Not so for Jenny Kois and her daughters. After 2-½ months, the mother of three teenage girls, 15, 17 and 19, has not gotten her "old beater" back.

"That's one of the strangest things," Kois said in an interview Monday. "They tell me that most cars like that are found — usually pretty soon. I mean, it's an old car!"

But not hide or hair of the Sentra has been seen, and that's a source of ongoing irritation for the family.

"We're still frustrated by this," Kois said. "We saved up for this $2,000 car for them, so they'd have a way to get around to all the things they do. We'd only had it about 2-½ months.

"And she (the victim) is such an outstanding big sister, she was driving her little sister everywhere."

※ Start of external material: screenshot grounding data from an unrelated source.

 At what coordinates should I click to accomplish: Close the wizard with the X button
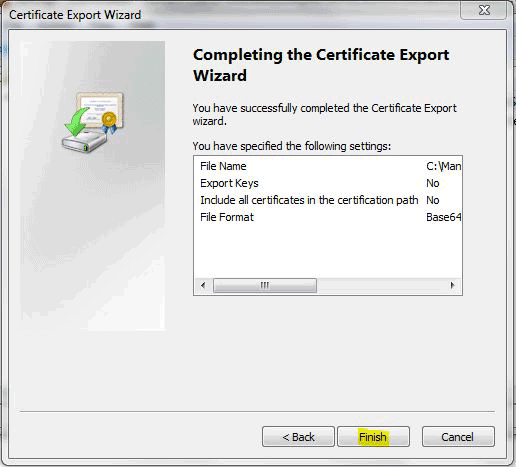pos(484,10)
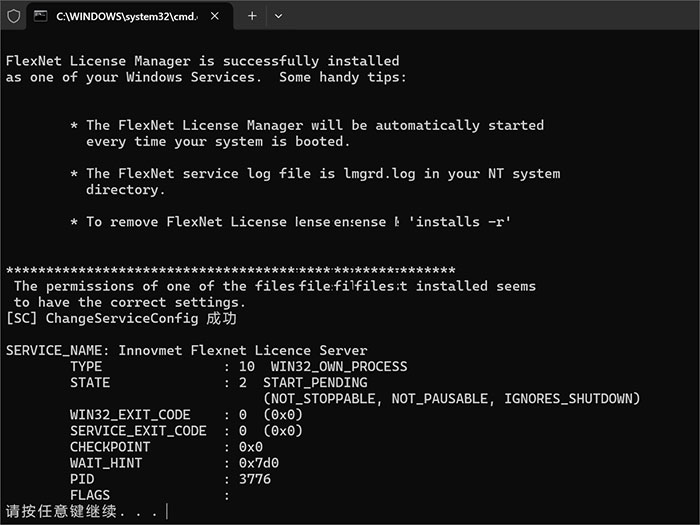Viewport: 700px width, 525px height.
Task: Click the administrator shield icon
Action: (14, 16)
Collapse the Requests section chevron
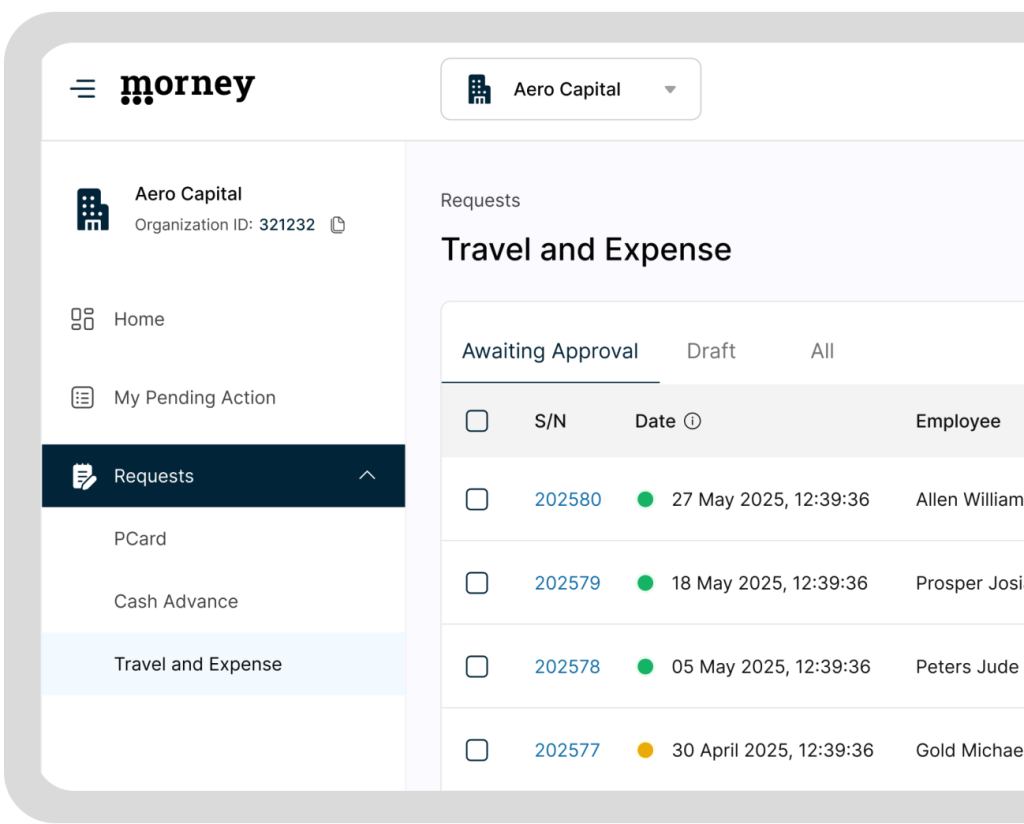Image resolution: width=1024 pixels, height=824 pixels. click(x=367, y=476)
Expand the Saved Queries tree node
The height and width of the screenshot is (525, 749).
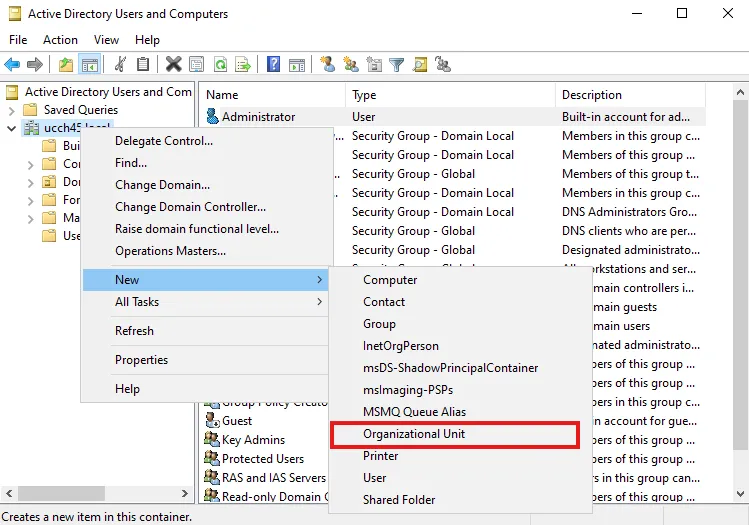tap(12, 110)
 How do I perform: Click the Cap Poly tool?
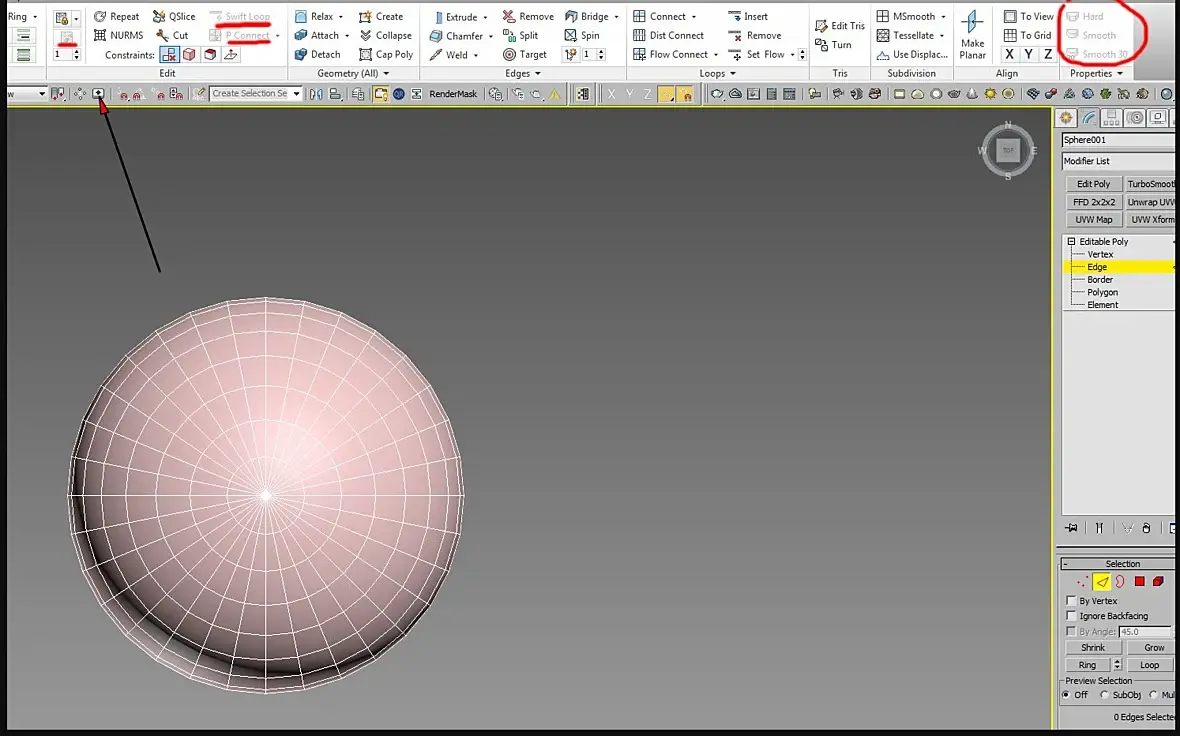point(386,55)
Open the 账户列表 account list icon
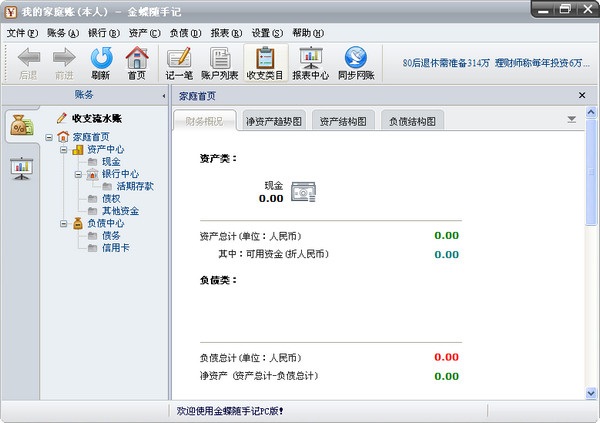This screenshot has height=423, width=600. coord(219,62)
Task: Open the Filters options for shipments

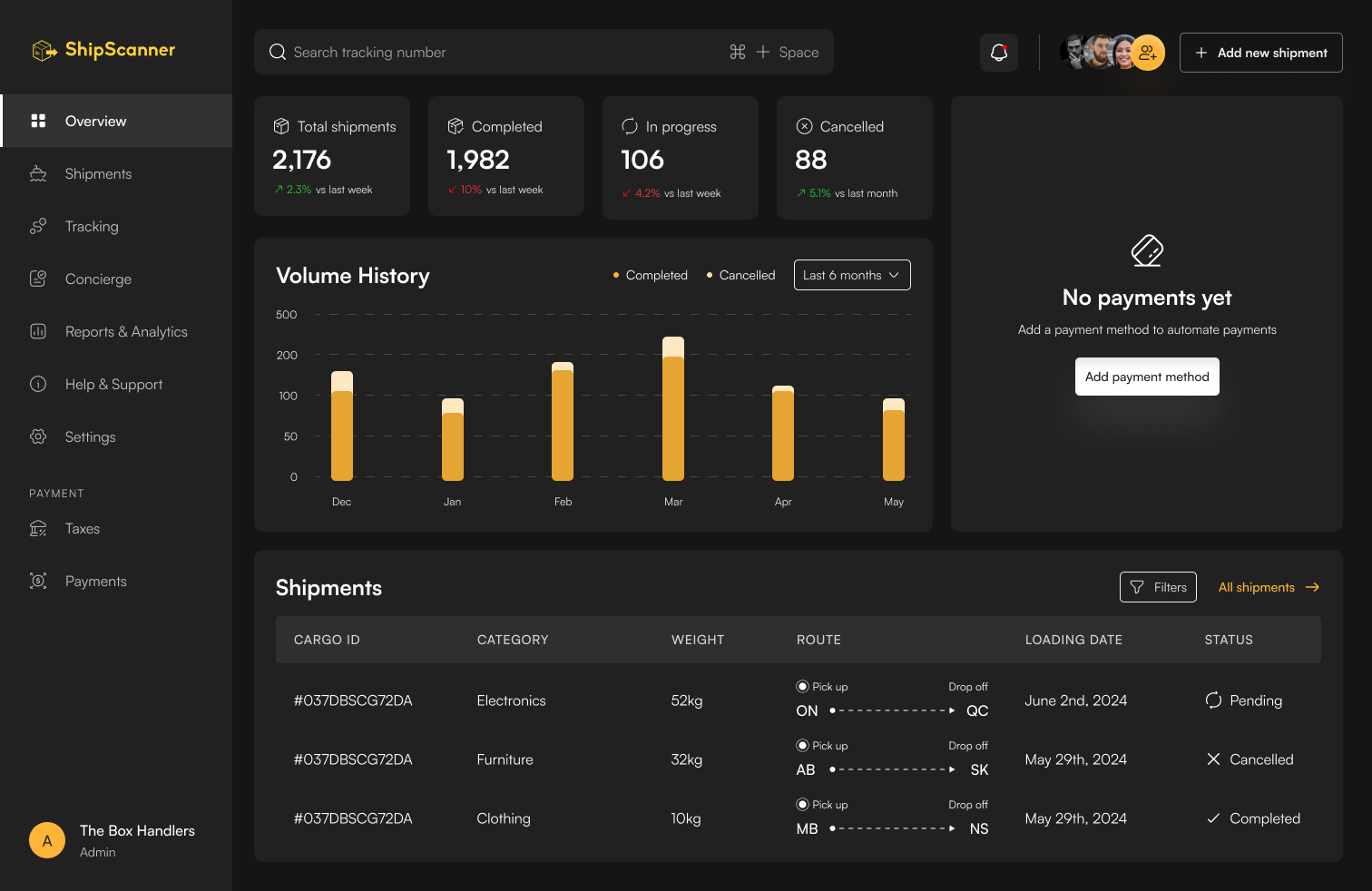Action: 1158,587
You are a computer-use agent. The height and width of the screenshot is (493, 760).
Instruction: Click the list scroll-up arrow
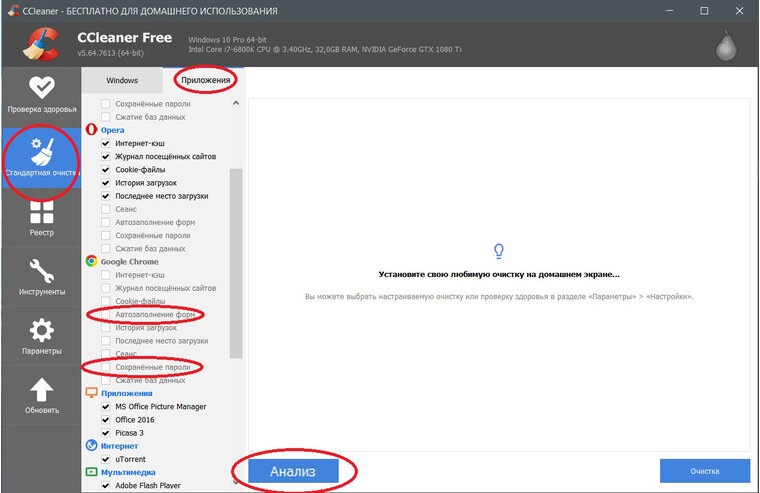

Her middle daughter, Kois said, is a senior at Tosa West High. "Her wings are clipped," she said. Kois herself is again running a daily taxi service, getting them to school and work and back.

A sense of violation on top of frustration

As for her daughter's state of mind, Kois said, she feels "violated in her thoughts of safety" after the crime.

Kois accompanied her daughter to view a police photo lineup — she was unable to make an identification — and then a live suspect lineup in Milwaukee. That was not quite the private affair she and her daughter were expecting.

"They had at least six suspects," she said, along with all the stand-ins, "and there were also at least five other victims there, too. I think they were all victims of robberies or carjackings."

Again, her daughter was unable to identify her assailant from any one of three lineups. She said she just didn't get a clear mental picture of him in her mind.

Among her worries: "Her phone, with all her contacts, her driver's license with her address, they got all of that," Kois said. "Now, I don't think these people want all of that. But it's just how she feels, knowing they've got it."

Kois said she drives by Sendik's on her way to work every day.

"I've been by there a hundred times, and I look at it, in retrospect, very differently," Kois said. "She parked in a spot that's a little darker, away from street lights. I guess they are looking for that situation. These are crimes of opportunity.

Kois said that Sendik's has been "marvelous" in the wake of the crime. Management has been escorting employees and even late customers to their cars after dark.

"Those are the types of things," Kois said, "that I guess people ought to think about and be alert to."